**Goal**. In the data below, write out verbatim every line from the one containing "You are a computer-use agent. Image" through the one containing "click(1286, 897)", including both of those lines.
___ Data supplied ___
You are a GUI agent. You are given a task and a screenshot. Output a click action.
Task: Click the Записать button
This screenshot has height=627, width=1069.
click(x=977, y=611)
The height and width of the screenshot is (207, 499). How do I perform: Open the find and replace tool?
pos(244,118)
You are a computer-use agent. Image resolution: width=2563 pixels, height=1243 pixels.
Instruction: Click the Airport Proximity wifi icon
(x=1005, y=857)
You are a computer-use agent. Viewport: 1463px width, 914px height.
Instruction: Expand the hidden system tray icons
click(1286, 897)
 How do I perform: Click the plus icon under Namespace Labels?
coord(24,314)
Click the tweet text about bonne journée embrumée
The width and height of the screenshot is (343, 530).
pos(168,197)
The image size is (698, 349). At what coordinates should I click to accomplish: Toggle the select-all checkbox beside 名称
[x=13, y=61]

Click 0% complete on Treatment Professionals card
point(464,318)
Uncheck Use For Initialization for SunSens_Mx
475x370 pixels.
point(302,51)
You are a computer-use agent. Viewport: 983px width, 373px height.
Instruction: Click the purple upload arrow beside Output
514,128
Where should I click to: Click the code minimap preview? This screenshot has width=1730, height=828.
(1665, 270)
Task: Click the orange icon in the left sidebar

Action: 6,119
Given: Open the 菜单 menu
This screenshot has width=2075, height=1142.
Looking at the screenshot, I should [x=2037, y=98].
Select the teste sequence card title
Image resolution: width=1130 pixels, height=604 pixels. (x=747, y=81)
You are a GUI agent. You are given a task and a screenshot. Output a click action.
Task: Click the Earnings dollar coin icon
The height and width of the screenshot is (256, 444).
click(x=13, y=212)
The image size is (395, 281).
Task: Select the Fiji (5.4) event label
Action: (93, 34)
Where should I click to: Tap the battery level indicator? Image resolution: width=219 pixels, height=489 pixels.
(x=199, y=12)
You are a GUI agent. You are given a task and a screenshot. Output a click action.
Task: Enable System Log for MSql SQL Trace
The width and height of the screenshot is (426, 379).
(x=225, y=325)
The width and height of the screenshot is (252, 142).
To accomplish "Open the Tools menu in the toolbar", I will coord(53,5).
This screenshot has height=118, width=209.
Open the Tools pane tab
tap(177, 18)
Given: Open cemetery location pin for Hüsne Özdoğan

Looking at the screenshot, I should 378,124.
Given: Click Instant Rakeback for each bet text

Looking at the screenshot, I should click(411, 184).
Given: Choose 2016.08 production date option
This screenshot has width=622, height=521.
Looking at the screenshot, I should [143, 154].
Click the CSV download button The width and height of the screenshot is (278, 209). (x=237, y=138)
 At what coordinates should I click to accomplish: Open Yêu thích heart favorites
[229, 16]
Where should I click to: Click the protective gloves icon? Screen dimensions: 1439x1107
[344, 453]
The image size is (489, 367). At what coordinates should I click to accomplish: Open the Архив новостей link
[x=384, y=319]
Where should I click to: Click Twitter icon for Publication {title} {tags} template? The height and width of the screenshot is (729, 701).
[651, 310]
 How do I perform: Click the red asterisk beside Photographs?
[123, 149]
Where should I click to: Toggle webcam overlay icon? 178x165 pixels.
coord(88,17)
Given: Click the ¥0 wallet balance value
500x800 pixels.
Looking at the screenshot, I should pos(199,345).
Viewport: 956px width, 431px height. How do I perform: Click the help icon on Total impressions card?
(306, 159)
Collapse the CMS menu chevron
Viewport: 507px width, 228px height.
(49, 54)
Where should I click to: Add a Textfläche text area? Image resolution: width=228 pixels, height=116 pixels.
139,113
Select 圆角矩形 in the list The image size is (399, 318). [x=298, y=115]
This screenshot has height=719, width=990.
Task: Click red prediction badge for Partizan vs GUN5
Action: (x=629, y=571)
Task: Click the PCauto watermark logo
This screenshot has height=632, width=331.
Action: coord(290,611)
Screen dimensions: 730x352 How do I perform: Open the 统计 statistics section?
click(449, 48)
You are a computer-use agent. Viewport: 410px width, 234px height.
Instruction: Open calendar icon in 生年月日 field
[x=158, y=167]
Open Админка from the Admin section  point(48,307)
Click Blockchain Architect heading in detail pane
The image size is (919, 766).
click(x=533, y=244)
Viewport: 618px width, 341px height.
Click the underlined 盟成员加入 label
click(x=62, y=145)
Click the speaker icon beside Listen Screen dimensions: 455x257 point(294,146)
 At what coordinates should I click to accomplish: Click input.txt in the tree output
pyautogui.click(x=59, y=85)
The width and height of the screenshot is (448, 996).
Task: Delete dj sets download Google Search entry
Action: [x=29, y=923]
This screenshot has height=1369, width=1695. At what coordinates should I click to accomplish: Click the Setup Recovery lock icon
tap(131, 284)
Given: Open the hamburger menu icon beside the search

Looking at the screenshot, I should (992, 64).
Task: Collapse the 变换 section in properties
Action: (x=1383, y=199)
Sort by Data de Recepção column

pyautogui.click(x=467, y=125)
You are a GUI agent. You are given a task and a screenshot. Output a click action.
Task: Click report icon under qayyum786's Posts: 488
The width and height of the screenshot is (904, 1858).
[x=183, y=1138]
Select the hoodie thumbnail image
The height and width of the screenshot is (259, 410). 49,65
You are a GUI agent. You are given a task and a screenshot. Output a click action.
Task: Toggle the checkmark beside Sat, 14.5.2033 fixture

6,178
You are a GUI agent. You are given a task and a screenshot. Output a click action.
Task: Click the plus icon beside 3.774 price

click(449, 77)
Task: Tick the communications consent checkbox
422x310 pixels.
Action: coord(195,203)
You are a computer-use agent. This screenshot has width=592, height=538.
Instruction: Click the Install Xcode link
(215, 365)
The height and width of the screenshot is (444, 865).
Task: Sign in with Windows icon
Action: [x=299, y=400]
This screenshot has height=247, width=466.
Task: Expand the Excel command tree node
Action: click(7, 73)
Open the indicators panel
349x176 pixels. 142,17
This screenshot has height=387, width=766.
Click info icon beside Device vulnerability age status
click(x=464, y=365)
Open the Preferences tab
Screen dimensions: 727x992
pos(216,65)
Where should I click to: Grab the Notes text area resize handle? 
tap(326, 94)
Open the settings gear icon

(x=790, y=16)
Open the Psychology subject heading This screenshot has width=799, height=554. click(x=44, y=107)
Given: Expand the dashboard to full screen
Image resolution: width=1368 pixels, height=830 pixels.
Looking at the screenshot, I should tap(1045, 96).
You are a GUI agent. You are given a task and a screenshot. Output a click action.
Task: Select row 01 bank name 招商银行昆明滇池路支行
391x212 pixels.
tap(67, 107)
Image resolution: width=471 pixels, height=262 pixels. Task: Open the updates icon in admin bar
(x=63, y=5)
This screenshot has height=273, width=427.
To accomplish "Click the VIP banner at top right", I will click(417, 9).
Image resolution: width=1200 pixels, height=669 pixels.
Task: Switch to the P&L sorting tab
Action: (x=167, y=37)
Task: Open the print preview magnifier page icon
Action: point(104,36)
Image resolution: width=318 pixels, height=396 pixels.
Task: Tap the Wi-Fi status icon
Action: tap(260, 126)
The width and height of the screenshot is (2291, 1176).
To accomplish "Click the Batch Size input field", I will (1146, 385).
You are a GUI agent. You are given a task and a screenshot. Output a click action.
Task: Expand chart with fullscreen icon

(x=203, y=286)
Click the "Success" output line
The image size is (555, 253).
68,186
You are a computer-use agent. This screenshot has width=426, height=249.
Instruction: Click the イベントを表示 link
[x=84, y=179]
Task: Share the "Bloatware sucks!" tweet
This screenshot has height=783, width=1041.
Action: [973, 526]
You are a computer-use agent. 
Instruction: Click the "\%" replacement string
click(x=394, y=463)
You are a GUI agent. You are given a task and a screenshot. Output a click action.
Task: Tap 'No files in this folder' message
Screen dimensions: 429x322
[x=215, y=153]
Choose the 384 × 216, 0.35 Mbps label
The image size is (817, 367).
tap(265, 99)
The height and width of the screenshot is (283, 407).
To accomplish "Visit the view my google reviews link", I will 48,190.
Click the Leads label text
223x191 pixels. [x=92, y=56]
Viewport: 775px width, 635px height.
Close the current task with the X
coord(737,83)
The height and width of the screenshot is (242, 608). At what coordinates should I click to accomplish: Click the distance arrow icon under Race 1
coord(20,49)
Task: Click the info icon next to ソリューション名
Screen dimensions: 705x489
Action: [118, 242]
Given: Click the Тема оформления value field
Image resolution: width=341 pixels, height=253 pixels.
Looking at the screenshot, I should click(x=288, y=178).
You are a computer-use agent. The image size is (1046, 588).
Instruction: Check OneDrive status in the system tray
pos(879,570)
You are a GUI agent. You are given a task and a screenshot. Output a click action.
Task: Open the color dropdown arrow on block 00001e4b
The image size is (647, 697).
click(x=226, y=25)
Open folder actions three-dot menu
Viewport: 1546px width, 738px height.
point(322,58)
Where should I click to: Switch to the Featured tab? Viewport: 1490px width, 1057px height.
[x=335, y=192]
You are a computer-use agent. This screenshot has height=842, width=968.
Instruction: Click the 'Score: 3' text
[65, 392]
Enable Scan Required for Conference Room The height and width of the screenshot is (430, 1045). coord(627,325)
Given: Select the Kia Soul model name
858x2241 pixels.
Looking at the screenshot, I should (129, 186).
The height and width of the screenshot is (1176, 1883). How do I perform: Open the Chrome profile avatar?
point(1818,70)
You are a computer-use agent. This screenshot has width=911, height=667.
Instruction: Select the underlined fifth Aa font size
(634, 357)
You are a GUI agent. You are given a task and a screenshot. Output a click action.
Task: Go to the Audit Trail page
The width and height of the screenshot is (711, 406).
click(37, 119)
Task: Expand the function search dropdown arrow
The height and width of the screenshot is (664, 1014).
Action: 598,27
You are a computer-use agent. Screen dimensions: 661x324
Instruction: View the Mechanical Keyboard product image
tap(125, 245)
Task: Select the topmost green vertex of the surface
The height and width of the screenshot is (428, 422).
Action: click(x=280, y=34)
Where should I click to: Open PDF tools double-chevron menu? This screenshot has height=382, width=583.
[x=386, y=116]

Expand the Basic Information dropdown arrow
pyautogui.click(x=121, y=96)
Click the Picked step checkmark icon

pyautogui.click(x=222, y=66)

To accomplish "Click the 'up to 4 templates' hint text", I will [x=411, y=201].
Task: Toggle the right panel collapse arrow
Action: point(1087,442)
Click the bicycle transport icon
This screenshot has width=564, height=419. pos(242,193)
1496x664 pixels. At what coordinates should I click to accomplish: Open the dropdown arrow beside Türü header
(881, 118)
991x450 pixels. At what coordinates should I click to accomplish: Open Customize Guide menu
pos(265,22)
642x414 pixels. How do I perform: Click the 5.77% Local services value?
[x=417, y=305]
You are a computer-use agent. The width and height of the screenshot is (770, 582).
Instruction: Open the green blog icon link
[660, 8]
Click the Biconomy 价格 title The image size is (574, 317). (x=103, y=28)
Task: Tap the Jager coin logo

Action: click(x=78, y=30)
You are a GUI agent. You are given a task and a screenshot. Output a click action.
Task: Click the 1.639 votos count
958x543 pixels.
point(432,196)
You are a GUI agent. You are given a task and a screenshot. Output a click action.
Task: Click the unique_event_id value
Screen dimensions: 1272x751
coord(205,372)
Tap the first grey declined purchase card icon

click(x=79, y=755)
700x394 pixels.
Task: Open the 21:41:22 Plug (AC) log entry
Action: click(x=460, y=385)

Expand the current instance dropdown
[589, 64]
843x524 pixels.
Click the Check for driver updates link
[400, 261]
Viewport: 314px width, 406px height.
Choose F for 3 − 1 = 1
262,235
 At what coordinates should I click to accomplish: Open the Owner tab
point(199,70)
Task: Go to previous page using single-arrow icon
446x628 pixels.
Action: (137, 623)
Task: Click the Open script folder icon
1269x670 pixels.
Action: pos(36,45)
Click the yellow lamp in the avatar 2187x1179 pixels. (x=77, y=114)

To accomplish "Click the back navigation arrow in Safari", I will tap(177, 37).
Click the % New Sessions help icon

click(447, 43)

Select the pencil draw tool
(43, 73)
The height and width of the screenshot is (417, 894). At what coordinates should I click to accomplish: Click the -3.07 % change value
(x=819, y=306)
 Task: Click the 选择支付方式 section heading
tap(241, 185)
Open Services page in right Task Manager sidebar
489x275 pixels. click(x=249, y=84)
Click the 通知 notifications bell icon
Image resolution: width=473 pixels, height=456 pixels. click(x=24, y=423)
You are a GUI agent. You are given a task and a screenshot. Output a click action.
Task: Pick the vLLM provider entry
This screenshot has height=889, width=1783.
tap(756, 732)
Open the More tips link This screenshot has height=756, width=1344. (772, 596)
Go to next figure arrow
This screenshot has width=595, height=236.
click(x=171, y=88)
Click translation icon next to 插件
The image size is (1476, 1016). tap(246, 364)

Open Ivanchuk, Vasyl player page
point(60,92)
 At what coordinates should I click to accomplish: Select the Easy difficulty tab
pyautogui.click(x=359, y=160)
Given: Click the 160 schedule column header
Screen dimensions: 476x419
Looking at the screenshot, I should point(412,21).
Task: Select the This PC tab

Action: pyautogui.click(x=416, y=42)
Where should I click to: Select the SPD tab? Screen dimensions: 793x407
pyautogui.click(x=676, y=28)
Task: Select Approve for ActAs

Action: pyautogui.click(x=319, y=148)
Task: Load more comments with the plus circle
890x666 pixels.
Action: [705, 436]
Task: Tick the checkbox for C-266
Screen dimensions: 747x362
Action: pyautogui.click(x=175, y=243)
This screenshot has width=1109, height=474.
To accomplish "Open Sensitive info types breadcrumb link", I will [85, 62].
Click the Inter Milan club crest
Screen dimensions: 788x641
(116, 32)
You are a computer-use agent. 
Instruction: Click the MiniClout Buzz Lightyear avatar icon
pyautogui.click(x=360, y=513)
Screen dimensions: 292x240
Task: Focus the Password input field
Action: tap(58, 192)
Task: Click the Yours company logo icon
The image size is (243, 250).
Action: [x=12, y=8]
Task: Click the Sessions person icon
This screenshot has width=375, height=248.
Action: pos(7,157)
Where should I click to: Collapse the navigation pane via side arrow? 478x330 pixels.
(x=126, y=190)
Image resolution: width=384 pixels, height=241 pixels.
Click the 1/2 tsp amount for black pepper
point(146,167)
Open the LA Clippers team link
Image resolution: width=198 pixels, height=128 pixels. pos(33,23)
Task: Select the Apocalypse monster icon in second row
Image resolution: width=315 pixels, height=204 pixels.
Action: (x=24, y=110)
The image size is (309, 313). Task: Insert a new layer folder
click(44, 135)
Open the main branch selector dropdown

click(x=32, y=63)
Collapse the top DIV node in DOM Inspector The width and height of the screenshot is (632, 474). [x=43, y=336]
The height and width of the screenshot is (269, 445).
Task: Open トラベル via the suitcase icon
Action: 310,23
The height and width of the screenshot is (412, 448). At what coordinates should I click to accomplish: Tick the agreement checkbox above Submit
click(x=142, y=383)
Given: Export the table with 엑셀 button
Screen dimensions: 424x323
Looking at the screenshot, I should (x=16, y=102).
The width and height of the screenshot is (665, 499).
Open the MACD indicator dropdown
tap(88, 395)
___
**Response for this exercise**.
You are a computer-use agent. Image resolution: width=2563 pixels, height=1243 pixels.
Instruction: Click the Airport Proximity wifi icon
(x=1005, y=857)
You are a computer-use agent. Viewport: 1463px width, 914px height.
Instruction: Expand the hidden system tray icons
click(1286, 897)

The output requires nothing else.